Но во фляжке согрелась вода.
Нашу встречу и тот зимний вечер
Не забыть ни за что, никогда.
Руку ему сохранил хирург-грузин в тбилисском госпитале. «Оставь хоть для приличия!» — попросил хирурга отец, когда понял, что госпитальный врач собрался «отчикнуть» руку, болтавшуюся на сухожилиях.
Когда немцы стали угрожать Кавказу, победно катясь к Сталинграду, к Волге, тбилисский госпиталь перевезли на пароходе через Каспийское море — в Красноводск. И уже оттуда, путями-дорогами Средней Азии, как раз к посадке огорода, прибыл отец домой. Шапка, шинелишка со спаленной до пояса полой — чьё-то б/у, выданное в госпитале. Рука в бинтах, на белой шейной перевязи-помочи, точно спеленутая кукла, лежала на груди.
Из ближних к нашему окраинному околотку пятистенок уже получили похоронку Никитины. На Ивана. С ним отец «вместе пошел в последний бой, а потом ни среди раненых, ни среди уцелевших его не видел».
Вскорости вернулся с покалеченной рукой сосед Павел Сергеевич Андреев. А кто-то опять, как в доме Никитиных, где осиротела куча малых ребят, зашелся стоном и ревом…
Где-то гремела война, а сибирская весна, вызеленив первой травкой окуневские взгорки, требовала продолжения жизни. И первым делом следовало не упустить сроки — воткнуть в чернозем прочикнувшиеся уже семена картошки. Так что, нянча на груди руку, недолго отдыхал наш красноармеец на печи, куда худому, ослабевшему, всякий-раз помогала ему забираться мама.
Первое майское дело — копка огорода перед посадкой. Как ни ловок бывал в прошлом крестьянин, а с одной левой рукой — выходило плохо. Притянув черенок лопаты к здоровому боку поясным солдатским ремнем, поддерживая черенок левой рукой, а ногой заглубляя штык лопаты в землю, отец ударял по лопате пинком, переворачивая и рыхля ком за комом. Жалкая эта «рационализация» (а приходилось напрягаться всеми жилами) скоро сказалась. Отца бросило в жар. «Не ладно с тобой, отец!» — загоревала мама. И пошла запрягать корову Люську.
Тридцать километров до райцентра, до районной больницы, до спасителя Мануиловича, опытного хирурга, скрипели полевой дорогой целый день. Мануилович ухватил в самом начале вспыхнувшую гангрену, исполосовал чуть ли не до костей руку, срезая воспаленные куски мышц. И опять, как в тбилисском госпитале, повезло отцу. Осталась рука — не только «для приличия», впоследствии он худо-бедно тюкал ей, держа отбойный молоточек, налаживая на сенокос семейные литовки. Мог прихватить гвоздем и доску забора. Вот только писать пришлось левой.
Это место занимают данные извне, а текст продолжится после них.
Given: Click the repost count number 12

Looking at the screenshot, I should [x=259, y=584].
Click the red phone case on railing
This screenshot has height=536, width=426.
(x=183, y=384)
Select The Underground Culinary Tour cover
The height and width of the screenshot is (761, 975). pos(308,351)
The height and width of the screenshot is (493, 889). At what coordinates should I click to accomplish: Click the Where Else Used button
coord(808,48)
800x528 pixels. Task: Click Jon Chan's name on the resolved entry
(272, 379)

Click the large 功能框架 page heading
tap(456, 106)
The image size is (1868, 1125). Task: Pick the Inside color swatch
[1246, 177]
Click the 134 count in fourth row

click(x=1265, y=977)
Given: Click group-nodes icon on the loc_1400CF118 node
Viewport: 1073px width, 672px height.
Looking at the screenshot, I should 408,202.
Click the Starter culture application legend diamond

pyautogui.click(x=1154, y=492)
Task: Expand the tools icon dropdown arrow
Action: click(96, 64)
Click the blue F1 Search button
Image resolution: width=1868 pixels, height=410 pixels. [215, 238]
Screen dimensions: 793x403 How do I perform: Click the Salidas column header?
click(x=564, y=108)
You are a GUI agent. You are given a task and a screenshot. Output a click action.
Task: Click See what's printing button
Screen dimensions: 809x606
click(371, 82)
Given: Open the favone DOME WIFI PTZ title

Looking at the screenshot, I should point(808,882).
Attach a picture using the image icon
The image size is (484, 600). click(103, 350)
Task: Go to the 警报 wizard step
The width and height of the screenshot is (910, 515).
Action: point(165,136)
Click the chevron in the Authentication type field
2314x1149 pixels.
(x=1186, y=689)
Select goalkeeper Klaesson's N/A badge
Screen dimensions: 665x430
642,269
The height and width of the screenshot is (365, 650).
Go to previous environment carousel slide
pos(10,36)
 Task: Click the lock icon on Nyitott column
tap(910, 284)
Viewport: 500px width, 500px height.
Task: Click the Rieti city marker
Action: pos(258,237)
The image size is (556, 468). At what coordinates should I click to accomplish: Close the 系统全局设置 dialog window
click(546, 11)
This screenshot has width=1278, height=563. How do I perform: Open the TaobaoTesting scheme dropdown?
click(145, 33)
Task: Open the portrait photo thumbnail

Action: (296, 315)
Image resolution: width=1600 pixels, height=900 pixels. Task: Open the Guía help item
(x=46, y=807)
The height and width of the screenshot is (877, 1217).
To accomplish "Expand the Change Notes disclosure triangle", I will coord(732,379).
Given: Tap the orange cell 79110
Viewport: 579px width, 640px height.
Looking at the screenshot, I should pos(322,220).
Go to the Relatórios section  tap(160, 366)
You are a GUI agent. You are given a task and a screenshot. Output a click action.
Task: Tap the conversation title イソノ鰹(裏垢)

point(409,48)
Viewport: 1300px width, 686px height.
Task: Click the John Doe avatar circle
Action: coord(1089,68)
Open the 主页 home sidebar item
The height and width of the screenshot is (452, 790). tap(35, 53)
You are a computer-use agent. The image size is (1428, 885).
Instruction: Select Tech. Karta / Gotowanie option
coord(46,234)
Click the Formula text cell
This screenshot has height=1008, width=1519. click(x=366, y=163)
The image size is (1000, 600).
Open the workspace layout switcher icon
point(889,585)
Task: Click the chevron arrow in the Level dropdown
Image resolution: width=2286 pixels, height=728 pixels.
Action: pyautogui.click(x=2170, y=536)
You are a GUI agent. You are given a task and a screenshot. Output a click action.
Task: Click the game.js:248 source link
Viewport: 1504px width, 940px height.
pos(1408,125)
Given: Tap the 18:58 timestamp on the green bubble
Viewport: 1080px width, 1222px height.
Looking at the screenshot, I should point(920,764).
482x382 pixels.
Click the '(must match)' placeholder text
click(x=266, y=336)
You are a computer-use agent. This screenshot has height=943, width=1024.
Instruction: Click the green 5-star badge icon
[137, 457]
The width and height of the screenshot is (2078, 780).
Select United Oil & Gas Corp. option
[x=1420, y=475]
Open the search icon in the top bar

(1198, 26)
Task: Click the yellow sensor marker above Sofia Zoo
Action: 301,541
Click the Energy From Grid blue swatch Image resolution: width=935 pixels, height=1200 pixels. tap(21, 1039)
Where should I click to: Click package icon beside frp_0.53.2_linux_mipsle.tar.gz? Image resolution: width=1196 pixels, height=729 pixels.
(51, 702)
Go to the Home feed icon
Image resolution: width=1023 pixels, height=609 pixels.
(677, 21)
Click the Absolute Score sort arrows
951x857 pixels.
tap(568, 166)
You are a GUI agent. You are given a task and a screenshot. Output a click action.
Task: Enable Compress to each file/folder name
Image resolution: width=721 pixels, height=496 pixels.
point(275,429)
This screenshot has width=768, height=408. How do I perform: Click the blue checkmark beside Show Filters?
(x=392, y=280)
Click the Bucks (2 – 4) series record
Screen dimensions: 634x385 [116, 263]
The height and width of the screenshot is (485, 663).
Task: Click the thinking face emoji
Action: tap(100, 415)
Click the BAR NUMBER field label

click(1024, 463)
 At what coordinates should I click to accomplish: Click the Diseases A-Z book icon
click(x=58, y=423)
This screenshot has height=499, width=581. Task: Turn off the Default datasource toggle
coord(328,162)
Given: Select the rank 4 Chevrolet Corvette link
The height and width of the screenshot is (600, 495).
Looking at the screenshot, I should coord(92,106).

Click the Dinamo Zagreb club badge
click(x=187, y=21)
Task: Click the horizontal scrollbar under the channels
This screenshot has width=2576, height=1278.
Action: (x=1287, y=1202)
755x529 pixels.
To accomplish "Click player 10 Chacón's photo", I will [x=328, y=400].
В ту же пору, летом сорок второго, в трудовой книжке отца (постановлением Совнаркома СССР их ввели накануне войны) значится запись: принят слесарем МТМ в Бердюжский мясо-молочный совхоз. Надо было! Хотя изо лба и из коленного сустава еще прочикивались сквозь кожу осколочки мины. Отец усаживал к лампе шестилетнего Сашу, просил поковыряться иголкой, помочь выбраться железу на волю. «Слесарство» — понятие в те дни всеобъемлющее. В мастерской не осталось ни одного приличного специалиста по металлу и по токарному делу. Не зря, уходя на войну, отец наказал матери сберечь сумку с токарными инструментами, в том числе с точнейшими — на микроны — измерительными приборами. На Магнитке ими запасся, в Кировграде на медном заводе, в походной мастерской Уктузской МТС, где перед призывом на фронт работал по «брони».